_Task directions_: Write out exactly the lines below from the one containing "SUPPORT US (797, 144)" to the last, both ends kept, and nothing more; skip all pictures.

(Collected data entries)
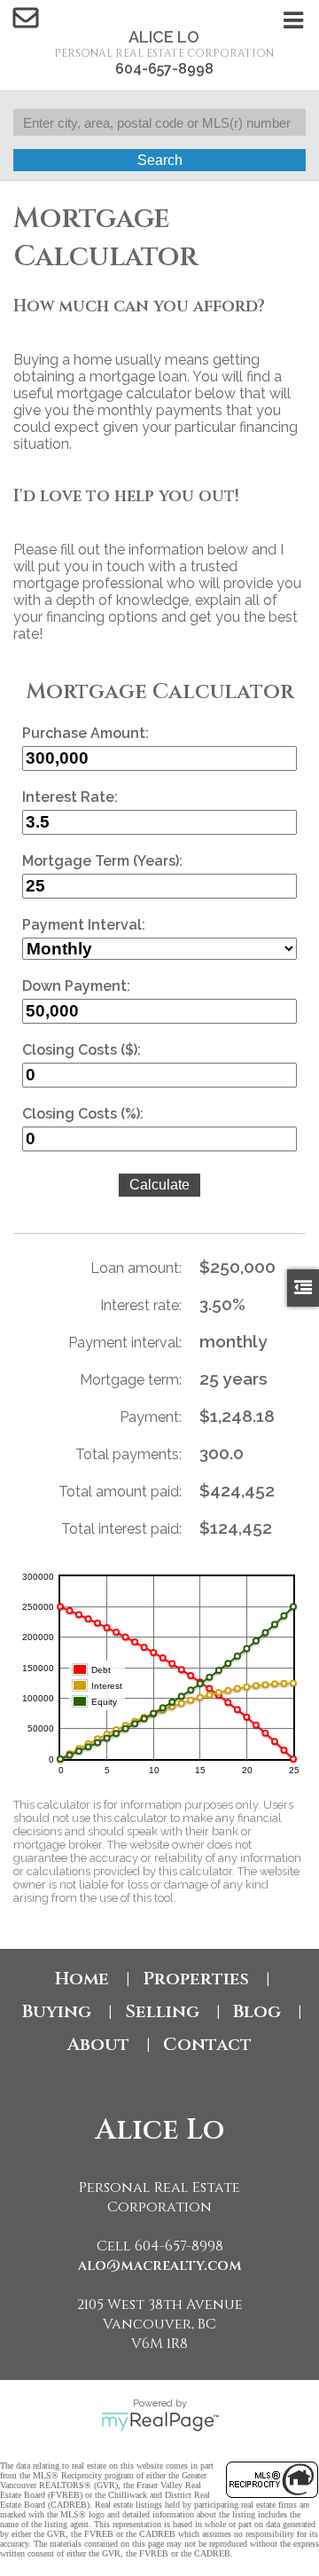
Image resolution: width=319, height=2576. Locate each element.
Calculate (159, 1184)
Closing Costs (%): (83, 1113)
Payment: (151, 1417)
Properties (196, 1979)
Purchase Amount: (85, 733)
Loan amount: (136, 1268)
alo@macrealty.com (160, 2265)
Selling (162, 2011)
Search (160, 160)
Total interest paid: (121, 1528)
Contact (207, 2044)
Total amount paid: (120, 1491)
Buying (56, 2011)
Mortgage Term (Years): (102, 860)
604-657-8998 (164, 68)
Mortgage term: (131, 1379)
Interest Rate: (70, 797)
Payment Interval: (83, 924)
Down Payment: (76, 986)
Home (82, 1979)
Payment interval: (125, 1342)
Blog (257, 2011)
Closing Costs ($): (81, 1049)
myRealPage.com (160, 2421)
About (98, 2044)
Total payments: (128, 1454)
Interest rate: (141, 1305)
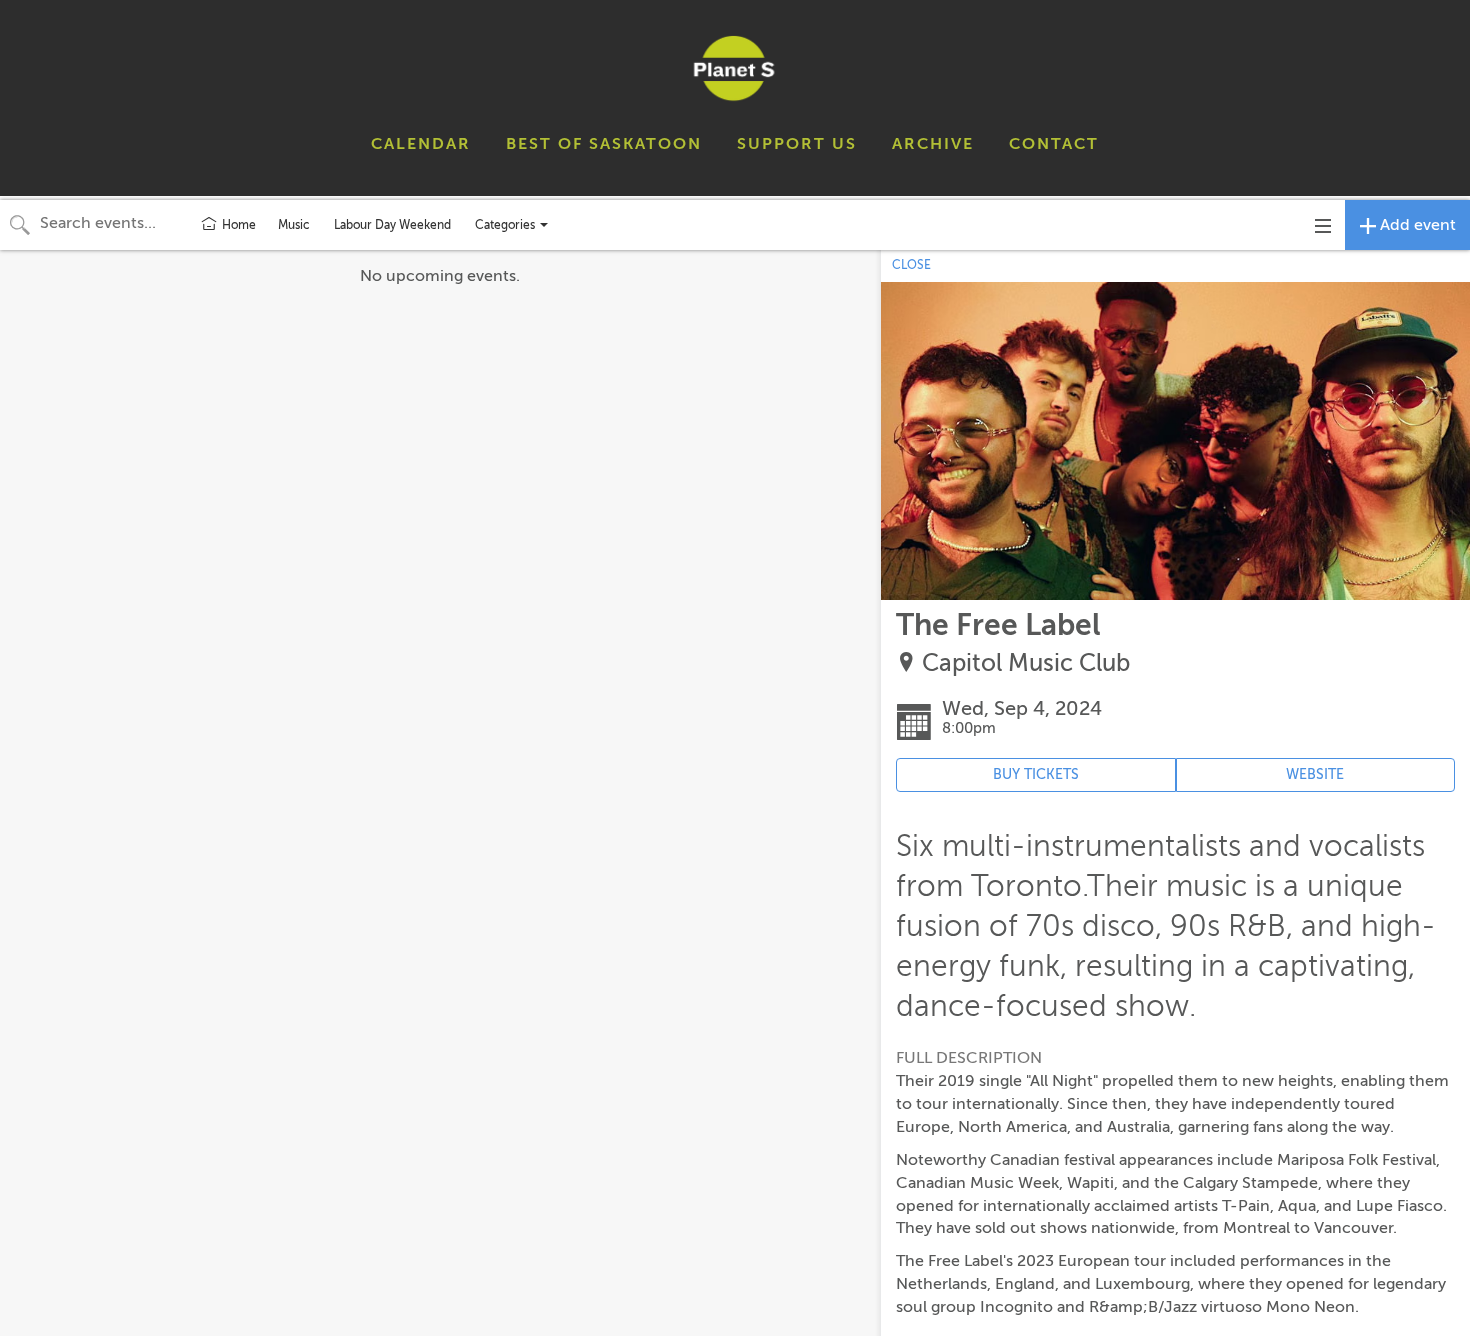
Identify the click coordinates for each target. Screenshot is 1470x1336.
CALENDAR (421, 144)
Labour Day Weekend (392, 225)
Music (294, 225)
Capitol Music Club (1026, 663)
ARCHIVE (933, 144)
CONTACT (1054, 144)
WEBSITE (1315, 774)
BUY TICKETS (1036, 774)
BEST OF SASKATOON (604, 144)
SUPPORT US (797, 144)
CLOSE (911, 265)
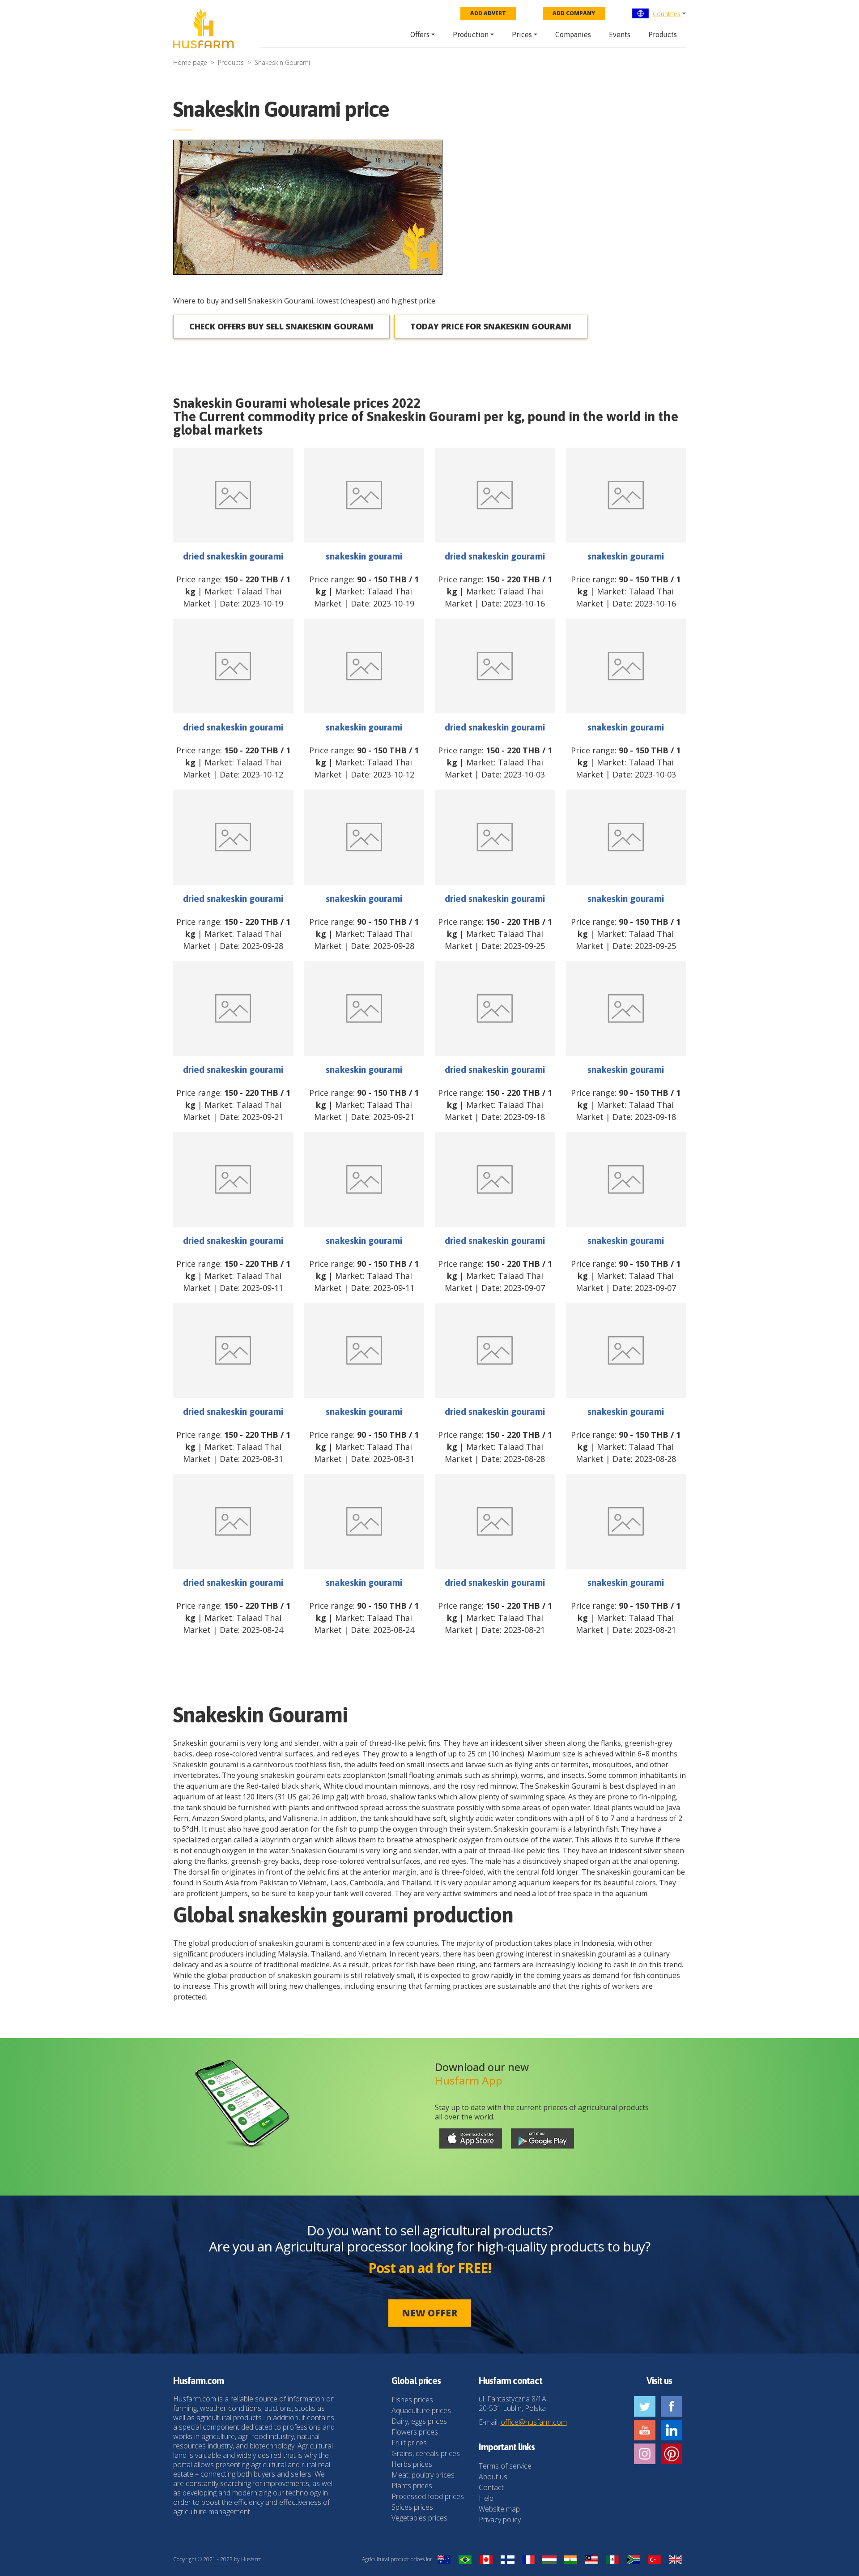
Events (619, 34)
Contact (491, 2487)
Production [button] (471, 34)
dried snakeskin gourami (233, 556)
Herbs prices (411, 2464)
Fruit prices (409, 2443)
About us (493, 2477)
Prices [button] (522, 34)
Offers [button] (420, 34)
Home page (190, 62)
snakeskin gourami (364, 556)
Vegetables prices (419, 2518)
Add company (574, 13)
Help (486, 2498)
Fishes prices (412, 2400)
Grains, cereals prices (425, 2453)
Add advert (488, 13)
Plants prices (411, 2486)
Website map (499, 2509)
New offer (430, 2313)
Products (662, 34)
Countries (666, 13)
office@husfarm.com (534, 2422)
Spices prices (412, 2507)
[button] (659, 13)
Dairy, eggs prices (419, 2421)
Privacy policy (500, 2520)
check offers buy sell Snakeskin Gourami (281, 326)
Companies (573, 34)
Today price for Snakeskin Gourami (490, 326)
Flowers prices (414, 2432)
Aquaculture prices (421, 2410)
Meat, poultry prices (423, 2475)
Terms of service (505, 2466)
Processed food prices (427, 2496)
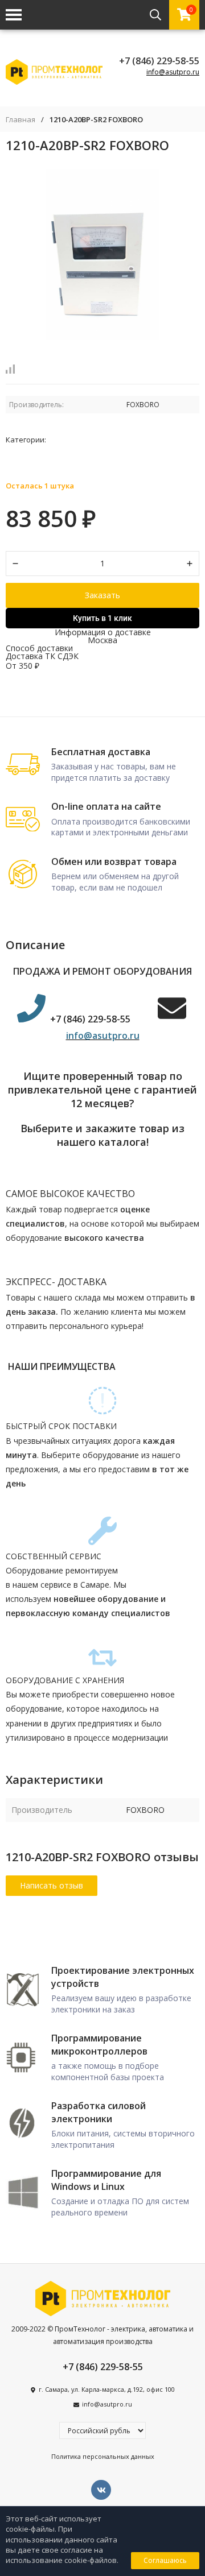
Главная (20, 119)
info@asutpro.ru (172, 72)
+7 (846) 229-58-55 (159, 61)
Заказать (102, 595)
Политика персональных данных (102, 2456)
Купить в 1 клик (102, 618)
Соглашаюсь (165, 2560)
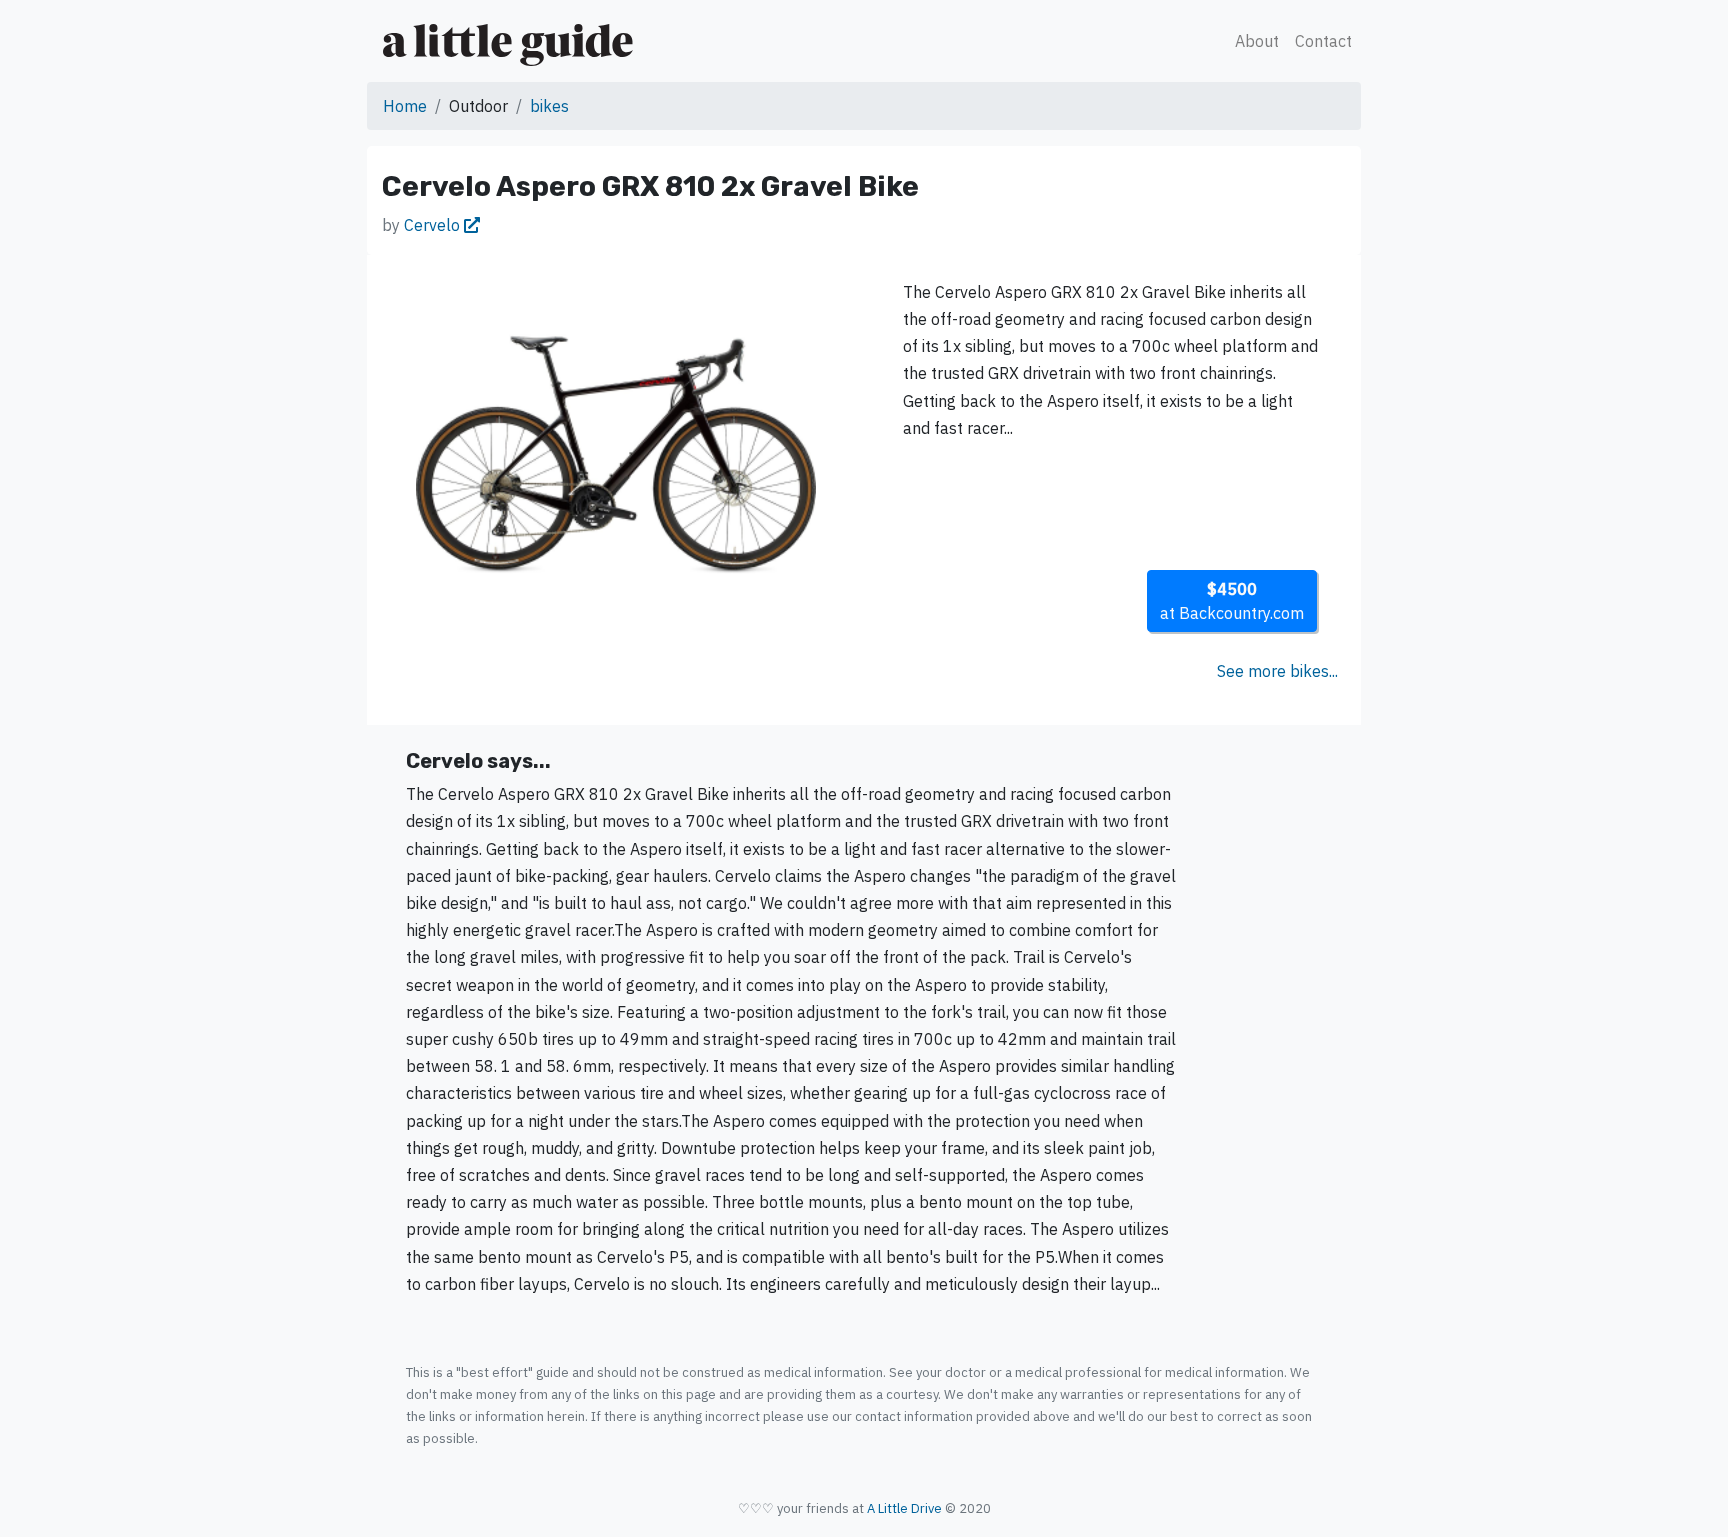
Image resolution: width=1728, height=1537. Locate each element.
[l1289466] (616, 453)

_Answer section_:
SUPPORT US (797, 144)
CLOSE (911, 265)
Events (619, 34)
Contact (491, 2487)
Production [button] (471, 34)
dried snakeskin gourami (233, 556)
Herbs prices (411, 2464)
Fruit prices (409, 2443)
About us (493, 2477)
Prices [button] (522, 34)
Offers [button] (420, 34)
Home page (190, 62)
snakeskin gourami (364, 556)
Vegetables prices (419, 2518)
Add company (574, 13)
Help (486, 2498)
Fishes prices (412, 2400)
Grains, cereals prices (425, 2453)
Add advert (488, 13)
Plants prices (411, 2486)
Website map (499, 2509)
New offer (430, 2313)
Products (662, 34)
Countries (666, 13)
office@husfarm.com (534, 2422)
Spices prices (412, 2507)
[button] (659, 13)
Dairy, eggs prices (419, 2421)
Privacy policy (500, 2520)
check offers buy sell Snakeskin Gourami (281, 326)
Companies (573, 34)
Today price for Snakeskin Gourami (490, 326)
Flowers prices (414, 2432)
Aquaculture prices (421, 2410)
Meat, poultry prices (423, 2475)
Terms of service (505, 2466)
Processed food prices (427, 2496)
Главная (20, 119)
info@asutpro.ru (172, 72)
+7 (846) 229-58-55 (159, 61)
Заказать (102, 595)
Политика персональных данных (102, 2456)
Купить в 1 клик (102, 618)
Соглашаюсь (165, 2560)
Image resolution: width=1728, height=1537. Locate each element.
[l1289466] (616, 453)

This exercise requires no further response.